Your objective: Would you reproduce, without any alteration, the lines from the opening line of the entries through the line that has "The image size is (1544, 765)." in it?
*****
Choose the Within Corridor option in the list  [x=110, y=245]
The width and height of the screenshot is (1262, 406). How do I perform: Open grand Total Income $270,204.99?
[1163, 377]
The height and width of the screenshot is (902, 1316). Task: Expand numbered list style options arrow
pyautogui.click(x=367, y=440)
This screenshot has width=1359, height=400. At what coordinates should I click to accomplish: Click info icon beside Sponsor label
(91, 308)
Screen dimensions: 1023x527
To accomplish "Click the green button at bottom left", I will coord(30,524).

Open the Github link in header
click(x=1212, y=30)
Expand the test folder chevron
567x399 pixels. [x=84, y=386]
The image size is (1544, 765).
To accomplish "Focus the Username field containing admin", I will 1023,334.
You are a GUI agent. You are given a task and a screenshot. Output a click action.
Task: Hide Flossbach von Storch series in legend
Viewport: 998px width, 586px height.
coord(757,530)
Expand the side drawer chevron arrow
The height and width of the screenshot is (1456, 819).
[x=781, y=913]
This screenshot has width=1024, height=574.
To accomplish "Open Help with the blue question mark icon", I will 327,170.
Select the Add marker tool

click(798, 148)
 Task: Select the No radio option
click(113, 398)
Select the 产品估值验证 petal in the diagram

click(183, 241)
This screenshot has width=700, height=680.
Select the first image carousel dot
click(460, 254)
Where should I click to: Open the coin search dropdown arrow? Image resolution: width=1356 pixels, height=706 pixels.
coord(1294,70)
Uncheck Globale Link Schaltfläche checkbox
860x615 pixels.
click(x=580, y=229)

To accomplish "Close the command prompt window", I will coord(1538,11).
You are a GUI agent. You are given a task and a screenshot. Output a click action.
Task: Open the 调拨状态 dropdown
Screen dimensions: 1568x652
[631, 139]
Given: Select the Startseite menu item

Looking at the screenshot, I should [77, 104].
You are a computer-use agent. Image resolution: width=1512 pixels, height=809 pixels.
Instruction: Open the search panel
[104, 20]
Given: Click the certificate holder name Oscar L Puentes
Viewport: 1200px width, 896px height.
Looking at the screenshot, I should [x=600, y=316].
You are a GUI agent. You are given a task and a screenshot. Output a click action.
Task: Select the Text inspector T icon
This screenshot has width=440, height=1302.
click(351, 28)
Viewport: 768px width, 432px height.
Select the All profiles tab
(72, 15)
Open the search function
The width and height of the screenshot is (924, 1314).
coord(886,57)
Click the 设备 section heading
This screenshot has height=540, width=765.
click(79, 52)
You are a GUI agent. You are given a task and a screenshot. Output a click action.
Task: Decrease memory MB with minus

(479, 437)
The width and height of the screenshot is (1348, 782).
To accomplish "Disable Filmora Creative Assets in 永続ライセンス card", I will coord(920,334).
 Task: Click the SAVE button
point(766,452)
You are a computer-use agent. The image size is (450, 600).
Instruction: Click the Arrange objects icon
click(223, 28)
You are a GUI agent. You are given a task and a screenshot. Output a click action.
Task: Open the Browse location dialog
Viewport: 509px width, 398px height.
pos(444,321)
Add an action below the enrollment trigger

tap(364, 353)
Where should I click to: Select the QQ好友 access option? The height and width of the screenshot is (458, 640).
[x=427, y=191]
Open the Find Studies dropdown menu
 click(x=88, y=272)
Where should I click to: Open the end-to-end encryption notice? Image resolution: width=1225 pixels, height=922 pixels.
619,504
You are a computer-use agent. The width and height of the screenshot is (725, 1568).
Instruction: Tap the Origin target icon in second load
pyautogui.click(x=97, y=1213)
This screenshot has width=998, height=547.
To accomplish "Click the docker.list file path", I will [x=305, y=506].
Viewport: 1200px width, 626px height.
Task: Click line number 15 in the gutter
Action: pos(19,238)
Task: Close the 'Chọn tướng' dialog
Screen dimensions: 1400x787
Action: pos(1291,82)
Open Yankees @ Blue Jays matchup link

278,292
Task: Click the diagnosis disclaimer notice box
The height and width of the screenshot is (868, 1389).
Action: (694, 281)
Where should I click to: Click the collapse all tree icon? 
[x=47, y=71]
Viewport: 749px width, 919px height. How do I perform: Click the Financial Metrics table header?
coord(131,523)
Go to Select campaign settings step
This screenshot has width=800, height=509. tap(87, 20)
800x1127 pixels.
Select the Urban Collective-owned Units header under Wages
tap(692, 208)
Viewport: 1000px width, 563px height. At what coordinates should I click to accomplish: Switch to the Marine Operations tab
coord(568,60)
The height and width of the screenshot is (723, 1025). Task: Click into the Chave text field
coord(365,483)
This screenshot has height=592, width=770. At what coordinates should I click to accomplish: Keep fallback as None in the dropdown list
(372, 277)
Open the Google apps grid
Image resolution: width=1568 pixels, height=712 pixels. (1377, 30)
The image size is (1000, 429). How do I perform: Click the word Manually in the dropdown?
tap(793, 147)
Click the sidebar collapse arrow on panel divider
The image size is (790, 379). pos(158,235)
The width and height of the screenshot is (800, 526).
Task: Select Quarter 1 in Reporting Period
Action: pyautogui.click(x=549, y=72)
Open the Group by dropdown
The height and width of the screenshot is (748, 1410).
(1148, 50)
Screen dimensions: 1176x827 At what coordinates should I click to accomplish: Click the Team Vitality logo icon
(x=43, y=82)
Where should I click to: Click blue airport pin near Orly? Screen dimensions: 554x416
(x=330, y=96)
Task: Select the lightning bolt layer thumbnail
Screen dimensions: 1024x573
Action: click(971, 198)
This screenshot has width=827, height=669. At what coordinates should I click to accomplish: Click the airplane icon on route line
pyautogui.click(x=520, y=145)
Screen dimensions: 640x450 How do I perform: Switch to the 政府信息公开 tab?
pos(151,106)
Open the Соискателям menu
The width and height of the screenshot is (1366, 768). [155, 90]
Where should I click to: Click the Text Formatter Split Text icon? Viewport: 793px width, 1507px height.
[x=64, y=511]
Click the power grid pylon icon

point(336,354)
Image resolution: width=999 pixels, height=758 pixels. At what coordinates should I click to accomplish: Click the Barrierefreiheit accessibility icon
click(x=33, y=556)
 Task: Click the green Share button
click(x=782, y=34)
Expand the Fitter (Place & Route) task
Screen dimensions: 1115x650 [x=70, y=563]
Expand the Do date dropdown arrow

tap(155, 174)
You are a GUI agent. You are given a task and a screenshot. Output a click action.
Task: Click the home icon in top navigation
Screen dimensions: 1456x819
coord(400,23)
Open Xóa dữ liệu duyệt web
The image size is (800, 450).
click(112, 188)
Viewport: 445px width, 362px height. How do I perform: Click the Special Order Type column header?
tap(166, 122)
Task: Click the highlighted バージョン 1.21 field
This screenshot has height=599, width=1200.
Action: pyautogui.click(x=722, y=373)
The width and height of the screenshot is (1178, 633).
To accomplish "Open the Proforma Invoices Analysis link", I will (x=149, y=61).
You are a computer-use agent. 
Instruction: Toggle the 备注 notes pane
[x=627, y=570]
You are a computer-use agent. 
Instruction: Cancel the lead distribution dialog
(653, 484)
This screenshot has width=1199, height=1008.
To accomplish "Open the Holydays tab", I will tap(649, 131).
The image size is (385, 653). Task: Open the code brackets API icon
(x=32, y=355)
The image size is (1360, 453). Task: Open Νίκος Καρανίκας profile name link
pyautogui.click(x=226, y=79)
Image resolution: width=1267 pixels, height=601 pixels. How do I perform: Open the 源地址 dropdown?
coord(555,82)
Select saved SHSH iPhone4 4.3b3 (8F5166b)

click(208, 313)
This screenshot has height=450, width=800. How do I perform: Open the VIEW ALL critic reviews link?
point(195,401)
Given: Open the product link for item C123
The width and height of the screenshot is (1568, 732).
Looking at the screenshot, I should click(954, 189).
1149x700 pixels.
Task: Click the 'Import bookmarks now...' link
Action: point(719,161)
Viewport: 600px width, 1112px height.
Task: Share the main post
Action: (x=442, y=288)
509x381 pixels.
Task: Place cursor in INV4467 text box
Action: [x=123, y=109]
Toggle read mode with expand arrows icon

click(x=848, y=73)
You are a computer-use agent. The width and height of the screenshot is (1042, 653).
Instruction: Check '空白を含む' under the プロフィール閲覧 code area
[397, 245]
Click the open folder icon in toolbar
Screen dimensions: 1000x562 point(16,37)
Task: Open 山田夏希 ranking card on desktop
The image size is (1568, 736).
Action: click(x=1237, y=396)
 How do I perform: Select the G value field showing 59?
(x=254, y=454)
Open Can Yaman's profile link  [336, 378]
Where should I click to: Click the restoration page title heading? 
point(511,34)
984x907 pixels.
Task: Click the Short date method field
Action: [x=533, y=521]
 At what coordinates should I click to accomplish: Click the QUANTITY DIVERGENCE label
*****
Exercise output:
Choose the Within Corridor option in the list  [x=110, y=245]
The width and height of the screenshot is (1262, 406). How do I perform: Open grand Total Income $270,204.99?
[1163, 377]
The height and width of the screenshot is (902, 1316). Task: Expand numbered list style options arrow
pyautogui.click(x=367, y=440)
This screenshot has width=1359, height=400. At what coordinates should I click to accomplish: Click info icon beside Sponsor label
(91, 308)
Screen dimensions: 1023x527
To accomplish "Click the green button at bottom left", I will coord(30,524).

Open the Github link in header
click(x=1212, y=30)
Expand the test folder chevron
567x399 pixels. [x=84, y=386]
The image size is (1544, 765).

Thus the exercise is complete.